### What to work on
Retype without any change the lines from the one containing "Given: Click the first purple heart emoji" through the one containing "Action: pyautogui.click(x=203, y=104)", including both.

(Items listed in a dataset)
::::

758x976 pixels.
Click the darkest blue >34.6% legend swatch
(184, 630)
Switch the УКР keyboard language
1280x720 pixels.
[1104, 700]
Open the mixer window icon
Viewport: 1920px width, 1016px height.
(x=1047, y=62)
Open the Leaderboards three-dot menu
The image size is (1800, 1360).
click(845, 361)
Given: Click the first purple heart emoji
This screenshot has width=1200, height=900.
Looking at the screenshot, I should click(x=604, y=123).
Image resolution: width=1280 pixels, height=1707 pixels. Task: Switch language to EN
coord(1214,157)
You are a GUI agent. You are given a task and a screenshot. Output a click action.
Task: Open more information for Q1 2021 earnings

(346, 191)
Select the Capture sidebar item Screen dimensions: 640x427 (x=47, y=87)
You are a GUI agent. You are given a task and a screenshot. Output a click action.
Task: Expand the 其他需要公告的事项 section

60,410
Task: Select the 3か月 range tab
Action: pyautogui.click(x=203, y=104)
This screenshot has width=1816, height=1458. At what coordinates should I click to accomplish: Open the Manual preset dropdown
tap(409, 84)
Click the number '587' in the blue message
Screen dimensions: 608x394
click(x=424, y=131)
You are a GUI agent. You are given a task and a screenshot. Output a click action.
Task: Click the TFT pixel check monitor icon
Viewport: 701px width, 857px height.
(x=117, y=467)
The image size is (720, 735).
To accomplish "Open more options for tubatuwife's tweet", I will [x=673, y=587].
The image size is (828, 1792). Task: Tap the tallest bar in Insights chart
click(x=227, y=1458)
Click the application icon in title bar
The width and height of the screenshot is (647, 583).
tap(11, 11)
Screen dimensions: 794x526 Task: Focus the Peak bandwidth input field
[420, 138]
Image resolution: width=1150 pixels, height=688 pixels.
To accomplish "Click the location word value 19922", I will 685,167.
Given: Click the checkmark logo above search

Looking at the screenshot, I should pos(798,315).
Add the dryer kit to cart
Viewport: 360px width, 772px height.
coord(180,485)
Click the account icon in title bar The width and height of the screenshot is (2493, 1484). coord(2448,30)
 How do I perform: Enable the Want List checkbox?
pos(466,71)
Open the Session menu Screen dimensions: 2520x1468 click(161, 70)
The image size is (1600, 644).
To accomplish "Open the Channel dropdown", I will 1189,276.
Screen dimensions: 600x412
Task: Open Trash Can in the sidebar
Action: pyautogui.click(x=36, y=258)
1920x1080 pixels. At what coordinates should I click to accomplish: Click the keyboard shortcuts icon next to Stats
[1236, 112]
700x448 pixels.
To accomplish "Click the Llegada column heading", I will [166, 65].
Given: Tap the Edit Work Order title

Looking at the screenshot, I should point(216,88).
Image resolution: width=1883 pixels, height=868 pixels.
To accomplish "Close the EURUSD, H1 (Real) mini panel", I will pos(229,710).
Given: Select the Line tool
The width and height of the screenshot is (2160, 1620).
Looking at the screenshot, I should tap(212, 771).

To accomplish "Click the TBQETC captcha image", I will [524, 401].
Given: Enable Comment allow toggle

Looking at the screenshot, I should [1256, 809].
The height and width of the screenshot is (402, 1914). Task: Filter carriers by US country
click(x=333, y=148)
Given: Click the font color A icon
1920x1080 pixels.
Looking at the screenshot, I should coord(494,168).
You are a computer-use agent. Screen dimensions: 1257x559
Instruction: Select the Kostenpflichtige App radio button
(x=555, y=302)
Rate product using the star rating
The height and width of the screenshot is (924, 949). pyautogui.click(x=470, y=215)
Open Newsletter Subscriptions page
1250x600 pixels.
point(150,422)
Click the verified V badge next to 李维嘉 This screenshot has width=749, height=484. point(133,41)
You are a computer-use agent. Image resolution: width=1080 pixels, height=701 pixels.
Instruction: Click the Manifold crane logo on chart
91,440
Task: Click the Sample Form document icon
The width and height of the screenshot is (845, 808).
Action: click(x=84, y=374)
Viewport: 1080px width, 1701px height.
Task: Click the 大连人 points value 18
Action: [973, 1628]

::::

### Complete output
Given: Click the first purple heart emoji
This screenshot has width=1200, height=900.
Looking at the screenshot, I should click(x=604, y=123).
Image resolution: width=1280 pixels, height=1707 pixels. Task: Switch language to EN
coord(1214,157)
You are a GUI agent. You are given a task and a screenshot. Output a click action.
Task: Open more information for Q1 2021 earnings

(346, 191)
Select the Capture sidebar item Screen dimensions: 640x427 (x=47, y=87)
You are a GUI agent. You are given a task and a screenshot. Output a click action.
Task: Expand the 其他需要公告的事项 section

60,410
Task: Select the 3か月 range tab
Action: pyautogui.click(x=203, y=104)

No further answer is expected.